Wednesday, 23 Jun 2010 11:44 AM


Question: I quit smoking 17 years ago because I had a heart attack and the cardiologist told me that if I did not quit smoking I would have another one. I was 49, and I quit a three-pack-a-day smoking habit that I had for 35 years. I chewed 35 to 40 pieces of nicotine gum for six or seven months and then about 20 pieces for about five or six months. My doctor would not renew my prescription so I got the gum from others at work. I was down to about 10 pieces a day when I ran out of options and had to give up the gum. I still want to smoke but I know I can’t—I had a quadruple bypass 11 years ago. I drink wine and gamble when the urge gets really bad. Why do I still want to smoke?

Dr. Hibberd's Answer:
You illustrate very well how addicting nicotine can be. PET scans of brains have confirmed the same areas that light up with the intake of cocaine in a cocaine addict light up in the cigarette smoker. When you see these images, it makes a believer of anyone who has any doubt about the addiction potential of nicotine.

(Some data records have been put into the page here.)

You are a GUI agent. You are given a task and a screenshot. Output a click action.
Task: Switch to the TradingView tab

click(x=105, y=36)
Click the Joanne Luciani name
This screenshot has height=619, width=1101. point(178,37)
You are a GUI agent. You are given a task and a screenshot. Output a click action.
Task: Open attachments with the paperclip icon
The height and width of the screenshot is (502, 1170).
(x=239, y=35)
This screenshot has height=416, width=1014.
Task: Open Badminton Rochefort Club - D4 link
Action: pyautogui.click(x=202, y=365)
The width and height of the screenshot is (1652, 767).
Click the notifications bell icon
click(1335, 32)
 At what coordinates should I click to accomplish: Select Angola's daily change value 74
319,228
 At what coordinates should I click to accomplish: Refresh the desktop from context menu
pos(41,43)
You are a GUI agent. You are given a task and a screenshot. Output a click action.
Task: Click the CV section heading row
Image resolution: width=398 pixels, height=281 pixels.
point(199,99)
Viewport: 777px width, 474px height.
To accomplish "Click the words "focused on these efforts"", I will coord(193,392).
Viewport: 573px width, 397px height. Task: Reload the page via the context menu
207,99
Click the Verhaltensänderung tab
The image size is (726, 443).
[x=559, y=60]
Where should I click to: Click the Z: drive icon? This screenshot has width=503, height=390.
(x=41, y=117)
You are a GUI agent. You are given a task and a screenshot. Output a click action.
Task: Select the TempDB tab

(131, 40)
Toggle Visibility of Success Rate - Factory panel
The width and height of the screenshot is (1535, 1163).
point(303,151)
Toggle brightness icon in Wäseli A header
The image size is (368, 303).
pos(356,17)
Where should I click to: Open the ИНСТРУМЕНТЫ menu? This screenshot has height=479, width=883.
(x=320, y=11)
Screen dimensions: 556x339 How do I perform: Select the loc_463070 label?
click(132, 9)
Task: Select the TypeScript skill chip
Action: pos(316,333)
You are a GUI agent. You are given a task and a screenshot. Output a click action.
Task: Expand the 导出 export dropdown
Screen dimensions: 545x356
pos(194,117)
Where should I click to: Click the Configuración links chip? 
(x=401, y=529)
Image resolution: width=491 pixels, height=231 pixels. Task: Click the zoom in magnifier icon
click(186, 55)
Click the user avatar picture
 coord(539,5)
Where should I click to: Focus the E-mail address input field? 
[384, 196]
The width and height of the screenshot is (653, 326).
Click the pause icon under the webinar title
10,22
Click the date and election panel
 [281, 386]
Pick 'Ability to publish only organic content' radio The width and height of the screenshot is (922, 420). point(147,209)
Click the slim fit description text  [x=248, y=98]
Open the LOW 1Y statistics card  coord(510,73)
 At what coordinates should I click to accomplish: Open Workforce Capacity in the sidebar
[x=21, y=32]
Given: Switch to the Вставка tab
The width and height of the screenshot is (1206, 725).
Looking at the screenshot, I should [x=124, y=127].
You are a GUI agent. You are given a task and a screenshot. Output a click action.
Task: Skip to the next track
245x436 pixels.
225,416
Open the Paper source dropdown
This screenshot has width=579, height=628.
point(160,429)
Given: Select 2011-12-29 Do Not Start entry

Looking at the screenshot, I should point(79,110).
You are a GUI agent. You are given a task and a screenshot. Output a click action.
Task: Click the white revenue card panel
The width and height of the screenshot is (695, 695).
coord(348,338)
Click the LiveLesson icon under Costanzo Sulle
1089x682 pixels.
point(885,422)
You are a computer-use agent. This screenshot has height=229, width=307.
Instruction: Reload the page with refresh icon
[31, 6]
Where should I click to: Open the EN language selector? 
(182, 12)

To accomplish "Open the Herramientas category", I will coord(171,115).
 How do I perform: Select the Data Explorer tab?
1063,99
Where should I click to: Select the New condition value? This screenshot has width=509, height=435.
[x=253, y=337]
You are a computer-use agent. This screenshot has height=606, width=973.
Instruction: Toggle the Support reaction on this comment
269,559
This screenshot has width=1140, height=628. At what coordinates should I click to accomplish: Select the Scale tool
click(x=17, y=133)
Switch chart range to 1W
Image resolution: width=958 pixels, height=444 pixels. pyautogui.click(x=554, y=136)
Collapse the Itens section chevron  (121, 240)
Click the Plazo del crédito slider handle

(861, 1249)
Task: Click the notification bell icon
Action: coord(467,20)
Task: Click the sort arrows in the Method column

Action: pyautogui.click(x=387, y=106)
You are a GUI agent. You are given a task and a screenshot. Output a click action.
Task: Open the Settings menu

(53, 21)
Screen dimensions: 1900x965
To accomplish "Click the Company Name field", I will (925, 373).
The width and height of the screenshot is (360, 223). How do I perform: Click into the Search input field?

This of course explains your continual urges, and you do recognize that you are an addiction-prone individual. You would be well advised to seek professional counseling and avoid indiscriminate nicotine supplementation. Nicotine is a drug, and is harmful to cardiac patients and patients with vascular disease.
The nicotine gum is intended to help ease you off the high doses the cigarettes were providing, not intended to become a long-term replacement drug. Seek out a qualified addiction specialist with the help of your primary care doctor, and consider a referral to a psychiatrist qualified in cognitive behavioral therapy (CBT).
Some patients do well with hypnosis, so this may also be considered as an option for you. Thanks for your note. You may help save someone else's life by your portrayal of your addiction, and possibly dissuade another reader from ever starting to smoke cigarettes. This habit can be deadly and very disabling!